Every line containing the word "will" must be pulled from the records.
-- Opening Marker --
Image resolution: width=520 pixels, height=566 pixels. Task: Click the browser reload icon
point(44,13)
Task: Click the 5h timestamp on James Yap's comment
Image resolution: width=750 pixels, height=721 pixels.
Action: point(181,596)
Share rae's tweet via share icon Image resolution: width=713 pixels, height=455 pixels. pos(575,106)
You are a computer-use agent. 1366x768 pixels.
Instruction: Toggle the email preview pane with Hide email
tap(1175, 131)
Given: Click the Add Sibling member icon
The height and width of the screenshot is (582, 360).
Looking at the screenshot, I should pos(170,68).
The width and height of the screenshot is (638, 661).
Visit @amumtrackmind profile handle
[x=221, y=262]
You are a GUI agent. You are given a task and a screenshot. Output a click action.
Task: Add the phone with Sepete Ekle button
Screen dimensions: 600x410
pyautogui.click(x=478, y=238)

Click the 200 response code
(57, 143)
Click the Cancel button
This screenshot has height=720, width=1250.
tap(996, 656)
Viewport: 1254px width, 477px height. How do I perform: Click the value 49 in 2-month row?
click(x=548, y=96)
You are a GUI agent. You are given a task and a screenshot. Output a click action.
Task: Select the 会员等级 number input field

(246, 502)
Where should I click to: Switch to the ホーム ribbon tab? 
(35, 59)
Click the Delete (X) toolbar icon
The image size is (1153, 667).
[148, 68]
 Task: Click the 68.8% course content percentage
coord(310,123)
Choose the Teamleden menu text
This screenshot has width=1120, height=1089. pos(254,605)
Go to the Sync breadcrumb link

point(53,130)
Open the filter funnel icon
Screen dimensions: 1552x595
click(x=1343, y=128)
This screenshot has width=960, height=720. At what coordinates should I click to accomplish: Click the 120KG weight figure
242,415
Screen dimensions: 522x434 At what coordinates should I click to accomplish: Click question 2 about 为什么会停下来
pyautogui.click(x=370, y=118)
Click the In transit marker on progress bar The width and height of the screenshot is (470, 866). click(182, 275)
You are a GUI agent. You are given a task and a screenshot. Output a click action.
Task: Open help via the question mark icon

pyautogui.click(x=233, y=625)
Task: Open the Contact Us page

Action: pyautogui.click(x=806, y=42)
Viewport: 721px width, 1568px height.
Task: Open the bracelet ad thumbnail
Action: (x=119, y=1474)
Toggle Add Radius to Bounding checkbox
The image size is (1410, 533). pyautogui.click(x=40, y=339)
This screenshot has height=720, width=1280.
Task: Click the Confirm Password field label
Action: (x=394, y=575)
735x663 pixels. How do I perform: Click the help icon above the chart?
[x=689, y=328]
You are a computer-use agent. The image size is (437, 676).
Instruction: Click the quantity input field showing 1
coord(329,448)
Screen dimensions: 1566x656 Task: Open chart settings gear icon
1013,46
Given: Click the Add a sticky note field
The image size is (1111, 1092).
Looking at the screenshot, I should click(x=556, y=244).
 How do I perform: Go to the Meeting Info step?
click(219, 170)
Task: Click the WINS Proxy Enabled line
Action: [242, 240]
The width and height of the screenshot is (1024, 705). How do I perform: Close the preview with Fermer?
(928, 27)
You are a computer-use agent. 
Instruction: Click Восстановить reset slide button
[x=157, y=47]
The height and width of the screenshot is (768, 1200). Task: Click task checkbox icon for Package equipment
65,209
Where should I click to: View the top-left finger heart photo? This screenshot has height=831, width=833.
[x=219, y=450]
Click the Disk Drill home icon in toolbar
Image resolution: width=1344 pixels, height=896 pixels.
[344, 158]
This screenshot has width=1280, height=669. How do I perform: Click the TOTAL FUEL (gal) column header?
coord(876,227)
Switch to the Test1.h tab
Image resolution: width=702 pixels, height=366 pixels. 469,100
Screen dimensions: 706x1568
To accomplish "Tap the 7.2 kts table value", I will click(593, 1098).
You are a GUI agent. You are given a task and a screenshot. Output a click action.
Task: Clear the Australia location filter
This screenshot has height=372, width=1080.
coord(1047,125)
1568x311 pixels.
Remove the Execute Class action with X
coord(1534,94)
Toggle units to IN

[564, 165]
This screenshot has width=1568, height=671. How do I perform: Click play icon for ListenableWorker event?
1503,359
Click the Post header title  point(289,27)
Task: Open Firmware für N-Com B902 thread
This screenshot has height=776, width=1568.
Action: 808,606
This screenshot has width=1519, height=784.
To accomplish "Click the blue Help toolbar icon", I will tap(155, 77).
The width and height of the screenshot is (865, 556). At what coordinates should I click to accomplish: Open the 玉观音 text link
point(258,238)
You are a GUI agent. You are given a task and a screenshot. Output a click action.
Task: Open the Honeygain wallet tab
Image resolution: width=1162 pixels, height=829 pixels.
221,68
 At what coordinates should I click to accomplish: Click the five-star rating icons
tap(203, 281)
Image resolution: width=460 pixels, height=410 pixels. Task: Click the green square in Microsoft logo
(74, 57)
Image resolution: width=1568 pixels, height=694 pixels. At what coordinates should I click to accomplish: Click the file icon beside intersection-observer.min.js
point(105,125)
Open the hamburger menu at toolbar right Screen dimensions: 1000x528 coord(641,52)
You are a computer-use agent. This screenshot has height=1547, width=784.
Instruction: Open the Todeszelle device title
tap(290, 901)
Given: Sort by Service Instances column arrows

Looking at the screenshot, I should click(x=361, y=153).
-- Closing Marker --
Response area:
To accomplish "Tap the 7.2 kts table value", I will click(593, 1098).
To accomplish "Click the blue Help toolbar icon", I will tap(155, 77).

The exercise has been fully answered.